Students, socials, tour guides: Oh my!

New York senior Joshua Martin from vlogs about campus life during the pandemic. Brittney Matthews | Photo Editor

By Vivian Roach | Staff Writer

As the pandemic takes its toll on campus visits, Baylor has turned to current students to act as ambassadors to recruit a new generation of Bears.

Jen McCrady, senior director of enrollment marketing in admissions, said the department had to pivot quickly when they canceled all campus events and tours because they were still recruiting for the fall 2020 freshman class.

“We created kind of a virtual event called Why Baylor,” McCrady said. “The whole Baylor community – whether it was faculty members, academic faculty, student life, students, all kinds of people across campus – created more than 100 selfie style videos that really tried to sell Baylor to these incoming students who weren’t able to meet them in person on campus.”

McCrady also said even with the shift, the team of student workers at the visitor center serve as the best university ambassadors who interact with new students on all kinds of platforms.

Throughout the summer, these students hosted Q&A sessions through admissions’ Instagram stories, where they can still be referenced in the highlights feature.

“Those were very popular.
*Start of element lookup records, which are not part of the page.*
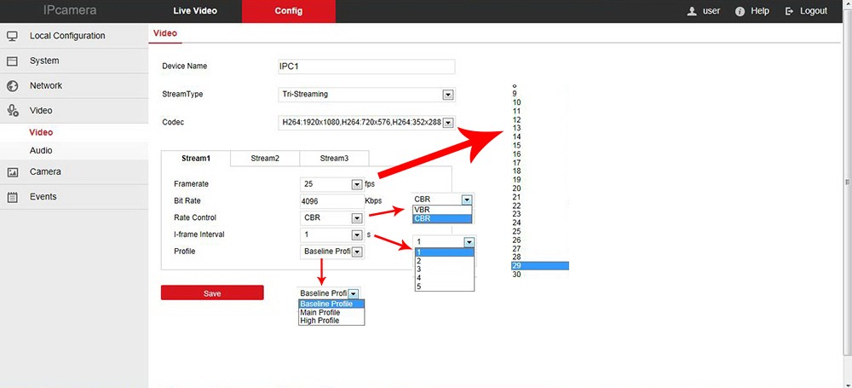
Task: Open the StreamType dropdown
Action: (x=448, y=95)
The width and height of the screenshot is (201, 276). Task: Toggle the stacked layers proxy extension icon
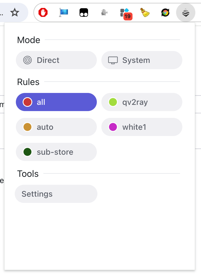185,12
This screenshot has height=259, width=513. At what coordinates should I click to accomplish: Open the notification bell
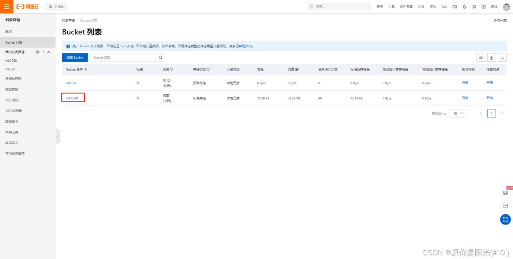click(x=464, y=7)

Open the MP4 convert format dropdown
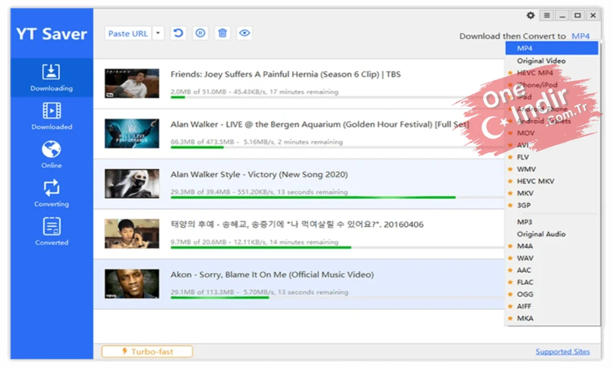580,36
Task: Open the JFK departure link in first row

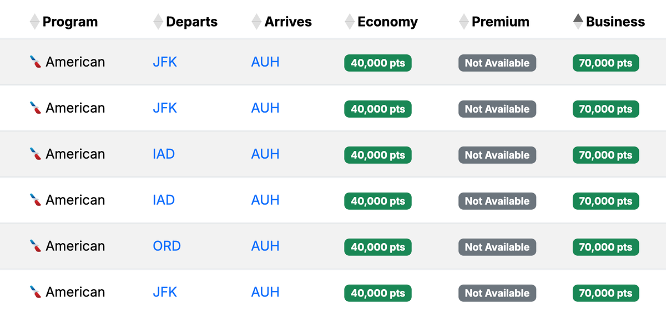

I think these incoming students just want to hear the real story from current students,” McCrady said. “They don’t want to hear as much from professional staff. They want to hear someone who’s their age who tells them how it is — what it’s really like to be at Baylor, so those are very successful for us.”
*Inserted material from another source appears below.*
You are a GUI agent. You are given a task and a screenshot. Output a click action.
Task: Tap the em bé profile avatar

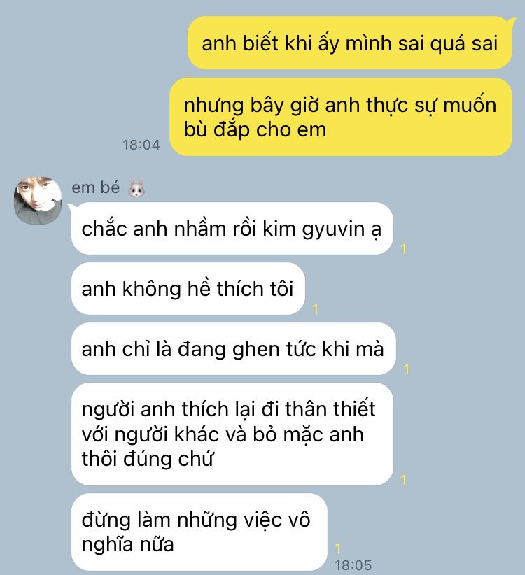point(38,201)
Students have also been recruited to be social media ambassadors for the school by Taylor Beard, social media specialist, who runs the Baylor Instagram account. They meet for monthly strategy meetings, do takeovers and recently started creating content for TikTok, breaking into the 13- to 17-year-old demographic on the platform, she said.

“They give us their raw, honest insight and feedback on our strategy and what we could be doing differently or better to be organically connecting with their peers,” Beard said. ”There is no one better than students to know how to reach other students.”

Beard said story takeovers strike a cord with a wide variety of students, ”because we have so many different types of students, being able to show off those varied experiences can hopefully help prospective students connect with what it would be like to be at Baylor.”

Sayville, N.Y., senior Joshua Martin was referred by a social media ambassador to film a vlog documenting the first week of classes this year for the Baylor Instagram.

“With the vlog we were trying to capture what the first week of school looked like with all the COVID regulations. What I was doing was going around campus showing what was different and highlighting what was the same,” Martin said. “I know for myself, if I was an incoming freshman, I probably wouldn’t have come to campus, so if I was watching that, seeing there’s life on campus, I would probably enroll for the next semester.”

Beard said she also highlights campus and student life with user-generated content on the Instagram. She goes through Baylor photo tags and geotags to find the best posts from the campus community.

“Stories especially lend themselves to user-generated content really easily because people are tagging us directly, and then I can share it immediately,” Beard said. “That’s on a day-to-day basis. I’m sharing how beautiful or cool campus is from students every single day, and that’s completely organic.”

As for campus tours – which McCrady said heavily increase a student’s desire to come to Baylor – they can be scheduled on Zoom at Ways to Connect. A student tour guide will take their virtual tourists wherever they want to go around campus and answer their questions in real time, she said.

“And that’s actually been wonderful for our demographics, who wouldn’t normally get to schedule a campus tour at this time of year,” McCrady said. “Like for our international students and our out of state students, it’s difficult to find time to come to campus.”

After these changes were made last spring and summer, Baylor announced an enrollment record for the fall 2020 freshman class in September, surpassing the last record enrollment for the freshman class in 2014.